During the 2021-2022 influenza season, the vaccination rate was 38% among Hispanic adults, 41% among American Indian or Alaska Native individuals, and 42% among Black adults compared with 54% among both white and Asian adults and 49% overall, according to a report published Tuesday by the Centers for Disease Control and Prevention. Since the 2010-2011 season, according to the report, flu vaccine coverage “has been consistently higher among white and Asian adults compared with that among Black and Hispanic adults.”

Disparities in vaccination coverage have coincided with higher rates of hospitalizations associated with the flu among racial and ethnic minority groups in recent years. From 2009-2010 through 2021-2022, the report says, the age-adjusted rate of influenza-associated hospitalizations was highest among Black adults at 78.2 per 100,000 individuals – roughly 80% higher than the rate among white adults. Also compared with whites, rates of flu-associated hospitalizations were 30% higher among American Indian or Alaska Native adults and 20% higher among Hispanic adults, according to the CDC.

In a call with reporters Tuesday, Dr. Debra Houry, acting principal deputy director of the CDC, cited factors like less access to health care services and insurance, missed opportunities by health care providers to vaccinate patients during visits, and general mistrust and misinformation about vaccines as contributors to the disparities in both flu vaccination coverage and outcomes.

“Vaccination is the best defense we have against the worst outcomes of getting the flu,” Houry said.

The new report found disparate patterns in influenza vaccination coverage similar to those recently identified in COVID-19 booster vaccination.
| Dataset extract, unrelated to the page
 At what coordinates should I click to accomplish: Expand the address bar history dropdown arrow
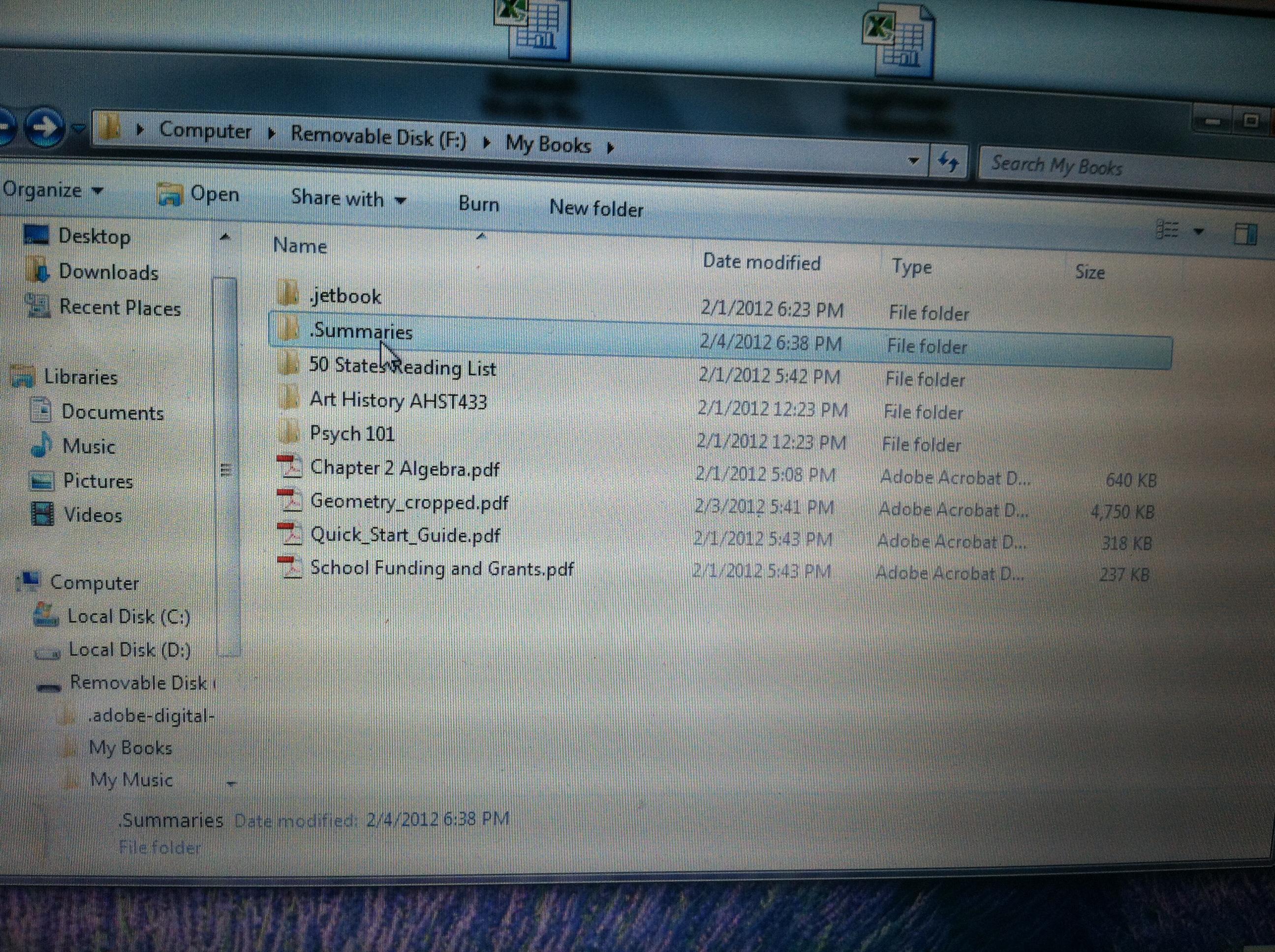913,161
Despite fairly equitable vaccination rates for initial COVID-19 shots, Black (43%) and Hispanic (37%) individuals recently had the lowest vaccination coverage for a booster after having completed the primary series, according to a September CDC report, with both groups below the national mark of 50%.

Influenza was responsible for 140,000 to 710,000 hospitalizations and 12,000 to 52,000 deaths annually between 2010 and 2020, the CDC estimates. The 2020-2021 flu season was extremely mild, as safety measures like social distancing and mask-wearing to prevent the spread of COVID-19 are believed to have helped curb flu activity. The CDC analysis did not include hospitalization rates from the 2020-2021 season.

Carla Black, a CDC epidemiologist, said there is an expectation flu transmission will increase this year as fewer people practice safety precautions while less exposure to the virus over the past two years has created less natural immunity.

In an update for the new flu season posted Oct. 8, the CDC reported “early increases in seasonal influenza activity” in most of the U.S., with the highest levels of activity found in the southeast and south-central parts of the country.